Le choix a été fait d’une approche sectorielle : les organismes spécialisés (comme la CNIL pour les données, la DGCCRF pour la surveillance du marché, ou encore l’ANSSI pour la cybersécurité) seront chargés de faire respecter les dispositions selon leur domaine de compétence.
Ce modèle distribué reste encore embryonnaire. L’absence de loi-cadre rend la lisibilité de la régulation difficile pour les entreprises et les citoyens. Le Centre d’expertise PEReN est mobilisé pour aider à l’implémentation technique, mais les responsabilités restent dispersées. La désignation d’un point de contact unique, confié à la DGCCRF, vise à coordonner les actions, sans pour autant constituer une autorité centrale dédiée à l’IA.

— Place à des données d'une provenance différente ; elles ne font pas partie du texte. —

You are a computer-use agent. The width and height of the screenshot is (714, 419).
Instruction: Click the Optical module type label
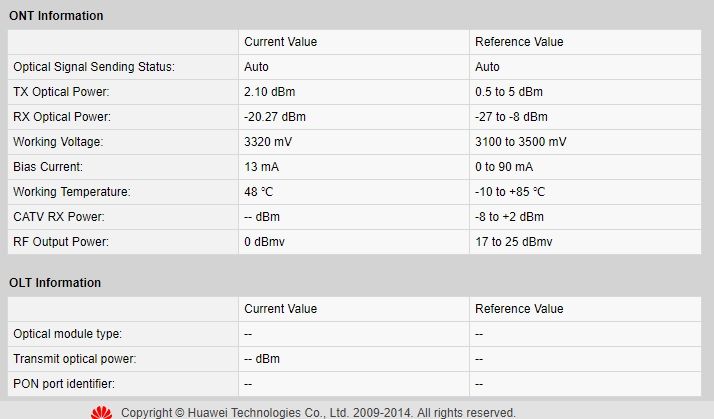[x=68, y=334]
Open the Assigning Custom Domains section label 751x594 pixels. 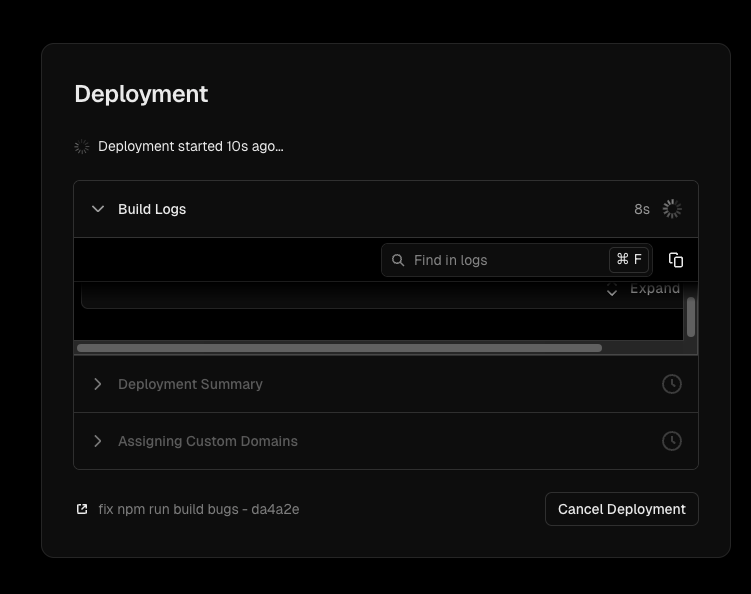[x=208, y=441]
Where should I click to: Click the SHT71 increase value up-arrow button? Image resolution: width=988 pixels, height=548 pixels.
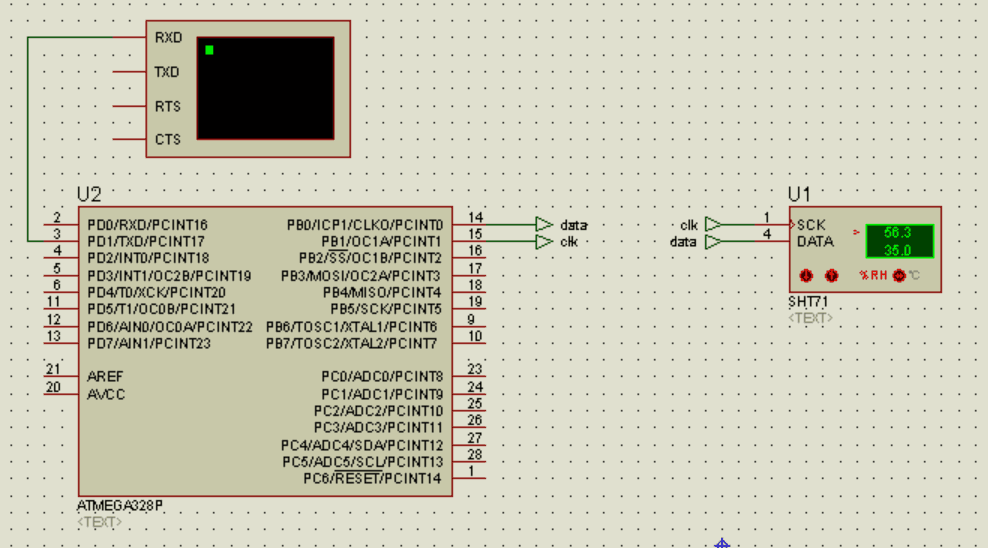[831, 275]
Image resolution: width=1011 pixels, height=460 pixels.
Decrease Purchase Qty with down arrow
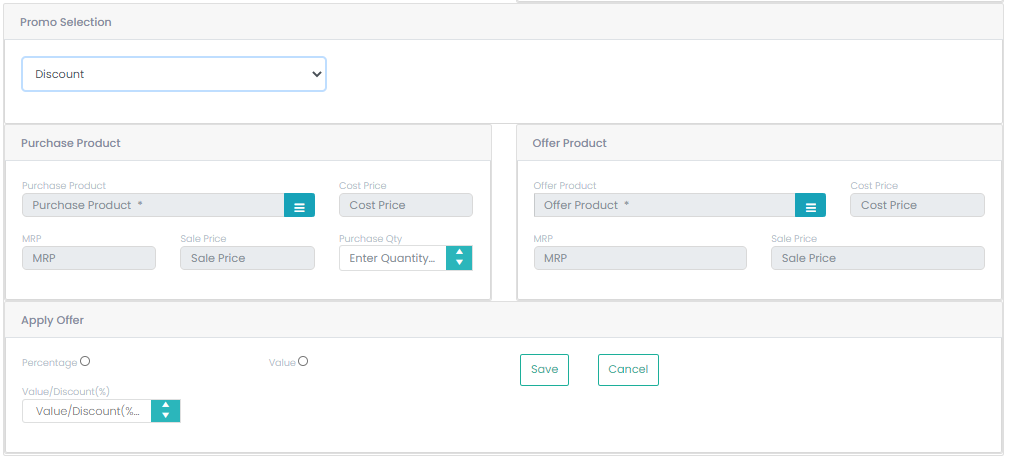tap(459, 263)
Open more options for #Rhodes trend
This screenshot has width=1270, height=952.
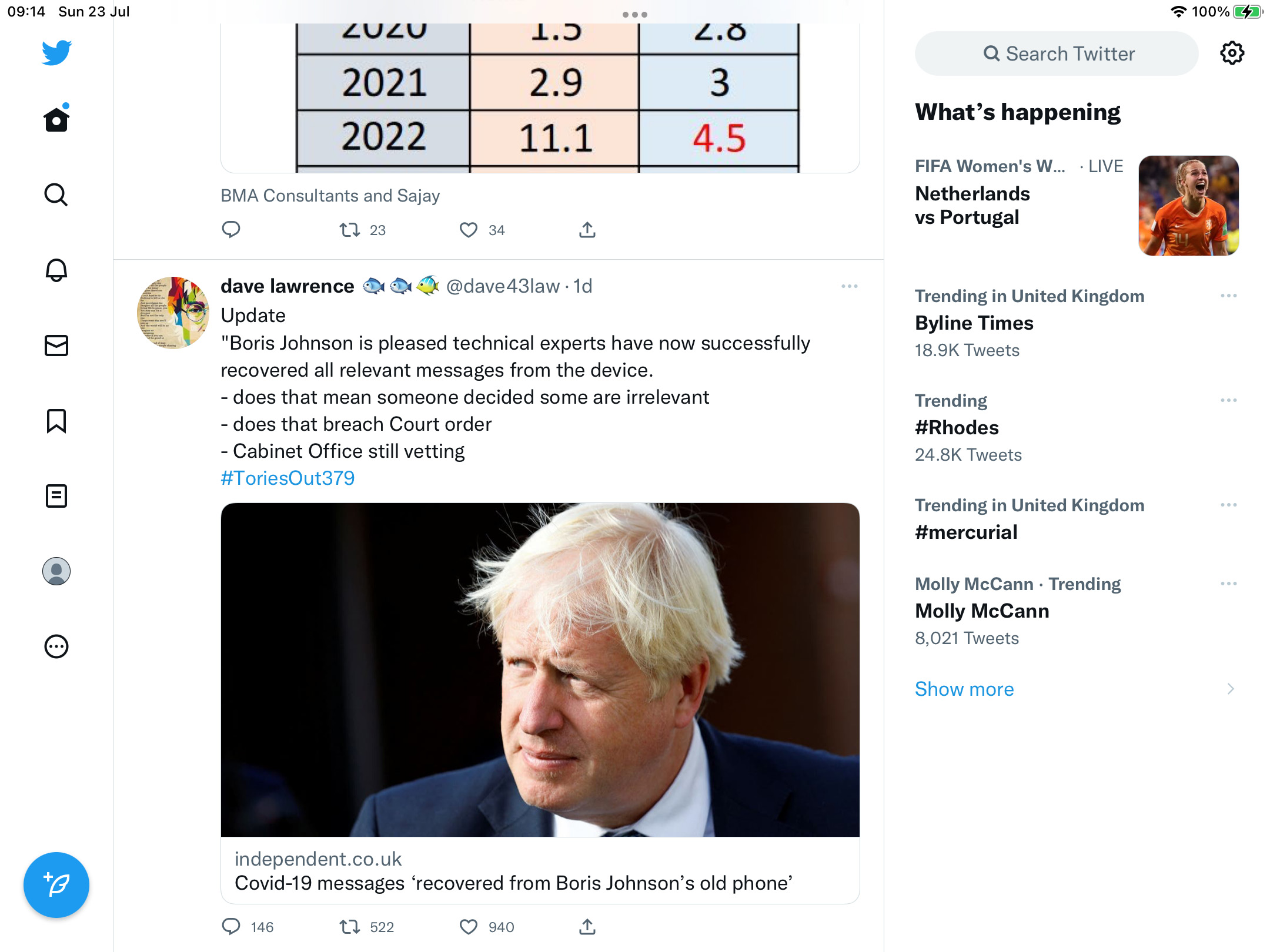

En comparaison, l’Irlande adopte une stratégie à la fois rapide et coordonnée. Le pays a désigné dès septembre quinze autorités nationales chargées de la mise en œuvre de l’IA Act, couvrant des secteurs comme la finance, la santé, les communications ou encore la consommation. Chaque organisme reste compétent dans son domaine, mais un point de contact national a été mis en place pour assurer la liaison avec la Commission européenne et les autres États membres. Mieux encore, un "National AI Office" (NAIO) sera officiellement lancé en 2026 pour superviser l’ensemble du dispositif et promouvoir un usage responsable de l’IA, avec la possibilité d’installer un bac à sable réglementaire destiné à expérimenter des solutions en conditions réelles.
L’initiative italienne, par sa clarté et sa portée, pourrait accélérer la dynamique réglementaire au sein de l’Union. Elle démontre qu’il est possible d’anticiper l’entrée en vigueur de l’IA Act en adaptant ses principes aux réalités nationales. En France, les acteurs économiques et institutionnels devront faire preuve de réactivité pour ne pas se retrouver en décalage avec les autres pays européens. Le cas irlandais offre également un modèle de coordination pragmatique et distribué, basé sur les compétences existantes des régulateurs sectoriels.
À mesure que l’IA Act entre dans sa phase opérationnelle, les disparités nationales en matière de régulation risquent de créer des écarts de compétitivité, mais aussi de protection des citoyens. Le défi pour les États membres est désormais de transformer les principes européens en mécanismes concrets, efficaces et lisibles. L’Italie, en prenant les devants, propose un nouveau standard.